A powerful poem by Warsan Shire called Home has been circulating as a deeply heart-wrenching encapsulation of the refugee and asylum seekers reasons for embarking on their journey. It says, “no one leaves home unless home is in the mouth of a shark; you only run for the border when you see the whole city running as well.”
The journey of asylum seekers currently happening in a caravan from Honduras and Central America holds a host of these stories; women, children and families who are fleeing violence and extreme need. Women are fleeing rape and gender-based attacks, families who face poverty and others working to be reunited with their families. While highlighted by the Administration and singled out as a national security threat, these families in the caravan are actually part of the normal, fairly steady stream of people who make their way up through Mexico to the US border. It shouldn’t come as a surprise to anyone that the increased levels of corruption and violence in the world are leaving people with no other option than to leave home and seek protection elsewhere. The United States, rather than demonizing these individuals and militarizing the border, should take a long hard look at decades of U.S. economic and foreign policy, weapon sales, and involvement with Central American security training that all have helped contribute to the instability in the region and particularly in the Northern Triangle countries (El Salvador, Guatemala and Honduras).
The simple fact of the matter is that these families do not represent a crisis or threat to the United States. Rather, they represent an opportunity for the United States to live up to its highest ideals by welcoming them and treating them with dignity and compassion. The right to asylum is not just a legal right, it is a moral imperative, and the United States cannot reject those who come here asking for protection. On November 1st, the President announced a ban on asylum for any person who crosses between official ports of entry. While the proposed rule to enforce the announcement has not been released, this will dramatically limit the ability of people who arrive at the border to seek asylum, place significant limits on where and when people can seek asylum, and make the circumstances by which someone would qualify for asylum much more strenuous. The Administration has also made it clear it is using inflammatory rhetoric about the caravan to move forward with the plan to indefinitely detain families and individuals who arrive at the border.

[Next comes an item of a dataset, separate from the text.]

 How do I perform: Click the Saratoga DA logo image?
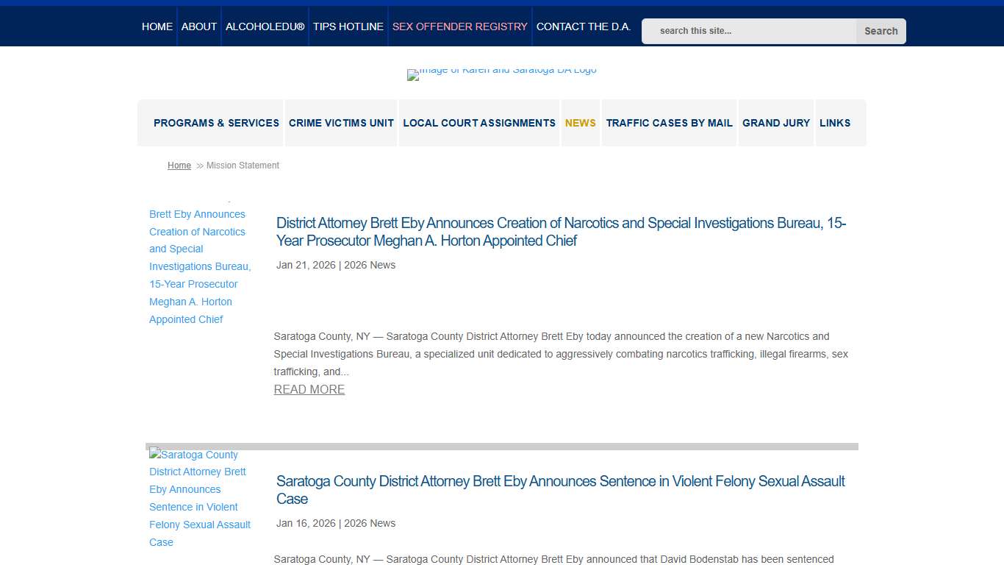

It is deeply frustrating to see the regulatory process be used to contort immigration and asylum law to fit an agenda of closed borders. Already there are numerous reports of the asylum process being slowed down as well as ports of entry and immigration courts being understaffed and difficult to navigate. Contrary to what it might seem from the vitriol, border crossings are at historic lows, and we have an orderly asylum process that should be utilized and which is capable of handling all those who present themselves for asylum. This makes the proposed regulatory changes to asylum even more cynical and immoral.

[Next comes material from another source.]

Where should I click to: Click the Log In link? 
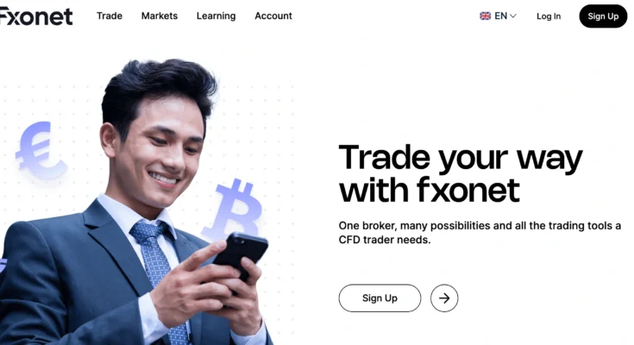click(549, 16)
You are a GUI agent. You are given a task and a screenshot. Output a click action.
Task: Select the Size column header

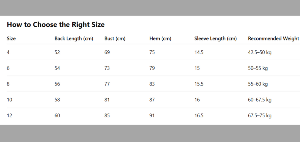coord(11,39)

We don’t know exactly when people in this specific group will start arriving at our border, and we don’t know exactly how many there will be, but we are a nation of plenty that should stand ready and willing, greeting these families with an outstretched hand, as though they were our family. As the United Church of Christ we have spoken out in many ways - by offering direct assistance and support at the border, through accompaniment efforts from local churches and Global Ministries, through advocacy efforts to Congress and the Administration, and with the many voices of UCC congregations and leaders who are urging our government to open our hearts and doors to these vulnerable families. Our faith reminds us over and over that ultimately, we are called to love - fully, fiercely and compassionately. The families arriving at the border present us with an opportunity to live into that call.
Katie Adams is the United Church of Christ's Policy Advocate for Domestic Issues.